Augusta Victoria Hospital

Wednesday, April 16, 2008

Ramblings from a Police State

Kurt is an Ecumenical Accompanier. His job, along with his fellow EA’s from several European countries, is to monitor any situation in which abuse is meted out by Israelis against Palestinians. Kurt and his colleagues go to checkpoints to observe the countless ways in which Israeli soldiers dehumanize individual Palestinian men, women, and children. They can’t intervene, but they can report on what they see. Needless to say, the Israeli military doesn’t like Ecumenical Accompaniers.

Donna sees dehumanizing abuse every day at the Bethlehem checkpoint which looks like a huge military compound. Last week she saw an elderly man refused entry into Jerusalem because he had bought too much produce outside of Jerusalem. You see, Palestinians in Jerusalem must buy Israeli fruit and vegetables, and it’s more expensive. So, until recently, they would brave the checkpoints and buy less expensive Palestinian produce in Bethlehem or Hebron. The Israelis caught on and passed a law that Palestinians, or anyone else for that matter, cannot bring more than one kilo of produce into Jerusalem. The man Donna saw was forced to empty all his bags containing the fruit and vegetables to show to the soldiers and then was turned back. This time Donna expressed her dismay to the soldier who checked her passport. Good for her for taking the risk! Every day Donna witnesses episodes like this while she’s on her way to school in Bethlehem, and this one was the proverbial straw.

Back to Kurt! He reminds me of a young Max von Sydow. He’s strong and stoic. He never says much, but a couple of days ago he was visibly shaken. In his capacity as an EA, he had been asked to witness the demolition of a house belonging to a Palestinian family. The family was given no notice. Soldiers suddenly arrived, threw all of their possessions out of the house, and razed it to the ground with a couple of bulldozers. They owned the land but they had not obtained a building permit. Kurt said that the screams of the wife and daughter will resound in his mind for the rest of his life.

House demolitions happen all the time in East Jerusalem. It’s part of Israel’s intentional policy to make Palestinians “disappear”. What happens is that Palestinians who own a piece of land in occupied Palestine want to build a family home. Or they want to put an addition on an existing house. So, they apply to the Israeli authorities for a building permit, pay a large fee, and wait. The permits are never issued. Sometimes, after years of waiting, frustration prevails, and they build without a permit. It may take the Israelis a while to bring in the bulldozers, but the demolition eventually happens.

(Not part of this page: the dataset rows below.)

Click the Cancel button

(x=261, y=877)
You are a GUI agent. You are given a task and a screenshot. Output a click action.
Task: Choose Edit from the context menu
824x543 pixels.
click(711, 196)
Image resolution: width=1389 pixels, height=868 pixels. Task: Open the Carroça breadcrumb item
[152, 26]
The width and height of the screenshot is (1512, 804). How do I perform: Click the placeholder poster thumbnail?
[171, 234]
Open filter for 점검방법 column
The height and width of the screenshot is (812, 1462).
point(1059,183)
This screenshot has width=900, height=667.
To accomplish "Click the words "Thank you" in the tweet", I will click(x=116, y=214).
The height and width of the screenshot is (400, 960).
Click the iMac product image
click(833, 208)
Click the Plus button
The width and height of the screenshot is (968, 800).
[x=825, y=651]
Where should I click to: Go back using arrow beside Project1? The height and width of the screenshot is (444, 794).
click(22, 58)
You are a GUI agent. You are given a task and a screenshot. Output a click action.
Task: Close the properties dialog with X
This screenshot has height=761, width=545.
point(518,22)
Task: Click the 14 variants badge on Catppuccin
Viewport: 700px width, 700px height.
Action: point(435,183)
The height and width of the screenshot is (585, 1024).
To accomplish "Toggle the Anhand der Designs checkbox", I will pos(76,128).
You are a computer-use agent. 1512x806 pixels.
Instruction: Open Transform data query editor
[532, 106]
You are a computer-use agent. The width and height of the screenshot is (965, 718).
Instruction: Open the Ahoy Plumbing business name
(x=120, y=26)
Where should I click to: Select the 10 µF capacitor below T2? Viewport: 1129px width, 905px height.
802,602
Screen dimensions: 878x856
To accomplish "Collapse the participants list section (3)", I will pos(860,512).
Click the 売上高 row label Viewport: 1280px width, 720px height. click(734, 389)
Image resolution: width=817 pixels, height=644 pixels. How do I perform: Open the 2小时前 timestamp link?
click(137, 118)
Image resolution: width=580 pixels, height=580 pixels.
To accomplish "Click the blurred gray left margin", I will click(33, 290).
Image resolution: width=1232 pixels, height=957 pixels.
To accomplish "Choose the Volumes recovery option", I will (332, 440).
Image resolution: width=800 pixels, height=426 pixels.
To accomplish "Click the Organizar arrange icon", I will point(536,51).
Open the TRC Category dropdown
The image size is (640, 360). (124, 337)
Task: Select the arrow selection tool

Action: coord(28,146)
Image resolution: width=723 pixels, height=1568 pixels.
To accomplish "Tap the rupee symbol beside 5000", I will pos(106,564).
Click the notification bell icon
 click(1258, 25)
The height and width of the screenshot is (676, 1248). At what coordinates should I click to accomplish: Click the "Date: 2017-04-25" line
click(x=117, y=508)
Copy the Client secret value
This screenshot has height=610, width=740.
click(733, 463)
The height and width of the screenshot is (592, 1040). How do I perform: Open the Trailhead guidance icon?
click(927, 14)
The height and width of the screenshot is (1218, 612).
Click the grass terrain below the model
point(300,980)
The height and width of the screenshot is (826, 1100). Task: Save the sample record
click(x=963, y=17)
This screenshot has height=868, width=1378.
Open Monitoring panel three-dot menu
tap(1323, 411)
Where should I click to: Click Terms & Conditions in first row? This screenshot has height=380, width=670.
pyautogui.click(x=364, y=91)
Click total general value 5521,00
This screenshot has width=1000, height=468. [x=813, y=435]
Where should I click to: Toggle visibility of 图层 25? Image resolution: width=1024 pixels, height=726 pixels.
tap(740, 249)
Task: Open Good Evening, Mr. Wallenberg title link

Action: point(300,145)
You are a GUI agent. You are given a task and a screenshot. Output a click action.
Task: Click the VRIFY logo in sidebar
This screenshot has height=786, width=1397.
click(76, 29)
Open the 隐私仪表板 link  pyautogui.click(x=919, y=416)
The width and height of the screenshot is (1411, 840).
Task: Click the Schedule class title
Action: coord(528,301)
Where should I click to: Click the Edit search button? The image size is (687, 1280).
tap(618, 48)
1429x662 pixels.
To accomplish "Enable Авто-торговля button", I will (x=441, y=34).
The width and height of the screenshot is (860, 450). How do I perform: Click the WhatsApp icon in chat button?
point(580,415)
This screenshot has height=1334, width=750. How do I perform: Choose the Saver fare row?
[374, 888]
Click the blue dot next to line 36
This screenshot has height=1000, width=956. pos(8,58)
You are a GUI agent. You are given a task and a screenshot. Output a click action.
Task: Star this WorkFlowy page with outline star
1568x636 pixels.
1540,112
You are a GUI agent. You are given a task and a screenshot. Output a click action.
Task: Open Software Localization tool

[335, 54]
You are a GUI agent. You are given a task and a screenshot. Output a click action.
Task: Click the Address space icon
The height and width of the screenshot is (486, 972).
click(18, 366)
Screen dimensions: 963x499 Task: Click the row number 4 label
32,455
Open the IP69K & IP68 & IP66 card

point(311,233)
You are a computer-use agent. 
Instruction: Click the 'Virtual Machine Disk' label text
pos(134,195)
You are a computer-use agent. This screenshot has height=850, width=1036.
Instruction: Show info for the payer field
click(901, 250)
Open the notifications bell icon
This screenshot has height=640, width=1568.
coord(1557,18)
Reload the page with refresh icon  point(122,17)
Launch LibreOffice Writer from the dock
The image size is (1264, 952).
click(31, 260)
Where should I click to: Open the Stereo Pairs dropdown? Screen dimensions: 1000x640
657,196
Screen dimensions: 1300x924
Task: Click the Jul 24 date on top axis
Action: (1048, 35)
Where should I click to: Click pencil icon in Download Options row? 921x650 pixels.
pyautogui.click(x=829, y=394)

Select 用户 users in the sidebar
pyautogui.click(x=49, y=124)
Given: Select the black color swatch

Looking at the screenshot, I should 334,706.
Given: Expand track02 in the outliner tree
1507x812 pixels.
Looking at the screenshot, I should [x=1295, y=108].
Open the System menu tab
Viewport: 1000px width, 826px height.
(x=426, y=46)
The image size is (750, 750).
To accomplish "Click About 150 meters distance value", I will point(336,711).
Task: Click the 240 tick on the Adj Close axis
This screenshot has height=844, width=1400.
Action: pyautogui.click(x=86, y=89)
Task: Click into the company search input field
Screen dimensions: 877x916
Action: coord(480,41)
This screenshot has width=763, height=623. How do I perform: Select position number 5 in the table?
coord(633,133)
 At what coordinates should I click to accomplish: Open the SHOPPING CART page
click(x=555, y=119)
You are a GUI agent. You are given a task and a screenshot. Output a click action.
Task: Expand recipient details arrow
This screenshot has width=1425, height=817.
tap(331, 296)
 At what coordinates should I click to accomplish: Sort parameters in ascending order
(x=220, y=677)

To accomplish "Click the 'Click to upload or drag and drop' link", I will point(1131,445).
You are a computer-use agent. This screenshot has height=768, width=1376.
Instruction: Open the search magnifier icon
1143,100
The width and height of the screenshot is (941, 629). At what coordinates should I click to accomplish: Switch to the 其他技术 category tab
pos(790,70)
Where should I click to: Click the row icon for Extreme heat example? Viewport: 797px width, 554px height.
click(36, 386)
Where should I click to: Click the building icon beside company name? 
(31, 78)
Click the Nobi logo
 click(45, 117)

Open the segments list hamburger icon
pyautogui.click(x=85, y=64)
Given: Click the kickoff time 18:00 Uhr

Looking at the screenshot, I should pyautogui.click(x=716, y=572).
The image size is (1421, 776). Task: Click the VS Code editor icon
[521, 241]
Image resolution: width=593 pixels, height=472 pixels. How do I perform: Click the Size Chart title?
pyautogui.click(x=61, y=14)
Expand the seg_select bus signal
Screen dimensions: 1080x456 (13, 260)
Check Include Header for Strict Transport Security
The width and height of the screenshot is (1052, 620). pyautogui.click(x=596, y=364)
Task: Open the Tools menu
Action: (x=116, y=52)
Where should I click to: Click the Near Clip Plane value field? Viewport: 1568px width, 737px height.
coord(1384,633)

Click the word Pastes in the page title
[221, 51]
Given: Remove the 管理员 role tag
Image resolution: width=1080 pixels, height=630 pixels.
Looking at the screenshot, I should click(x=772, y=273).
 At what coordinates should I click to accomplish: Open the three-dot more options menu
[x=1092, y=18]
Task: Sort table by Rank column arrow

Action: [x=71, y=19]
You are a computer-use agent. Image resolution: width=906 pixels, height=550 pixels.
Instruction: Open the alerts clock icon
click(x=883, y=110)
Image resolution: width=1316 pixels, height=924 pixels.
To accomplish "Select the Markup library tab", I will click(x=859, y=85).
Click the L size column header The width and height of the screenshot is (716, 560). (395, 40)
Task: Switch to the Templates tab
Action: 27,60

Former U.S. President Jimmy Carter is in Israel now. Winner of the 2002 Nobel peace Prize, he came to broker peace. The Israelis don’t like Jimmy Carter. Not long ago he authored a book called Palestine: Peace not Apartheid which exposed Israel’s internal policy regarding occupied Palestine, much to Israel’s dismay. Of course Israel doesn’t acknowledge the existence of Palestine. Israel calls Palestine “Judea and Samaria”, and considers it part of Israel. Jimmy Carter hit the nail on the head in calling Israel’s policy “apartheid”. All we need to do is look at a United Nations OCHA map to see what Israel has done to occupied Palestine. The apartheid wall, the illegal Israeli settlements in Palestinian territory, the exclusive settler roads that join the illegal settlements to one another, and the ubiquitous checkpoints have turned occupied Palestine into a series of “Bantustans”, just like in apartheid South Africa. This is an ongoing Israeli policy in spite of a number of UN motions asking Israel to cease and desist. So, there is no chance of a two-state solution because there is no state for Palestinians to live in – just a series of isolated “Bantustans”. Jimmy Carter was right on! Of course, the top Israeli leadership ignored President Carter, and publicly insulted his ability.

What is frustrating about all of this is that everybody here, observing all the things I’ve described above, knows what is happening. But the story doesn’t get out. There’s never more than a muffled whisper in the North American press of what’s really happening to the Palestinian people in their own country. The Israeli lobby in North America and influential organizations like the Canadian Jewish Congress do a good job of stifling the truth and upholding Israeli propaganda. When the Israeli Air Force attacks Gaza City with smart bombs and kills dozens of Palestinian civilians, the Israelis are described as courageously defending themselves against an implacable enemy. When the Palestinians launch their homemade rockets, attack a checkpoint, or, worst of all, find an individual who is so dehumanized by Israeli aggression and oppression that he is willing to launch a suicide attack against his enemy, the North American press calls it terrorism. A simple definition of terrorism is “the act of instilling terror in the hearts of the enemy”. If Palestinians are terrorists, then the Israelis are even more so.

Jewish organizations that record acts of anti-Semitism now include all anti-Israeli statements as anti-Semitic. If any of these organizations read what I have written, then I guess they will call me “anti-Semitic”. Let me state categorically that such a judgment would be patently untrue.

I am, however, definitely against Israeli policy.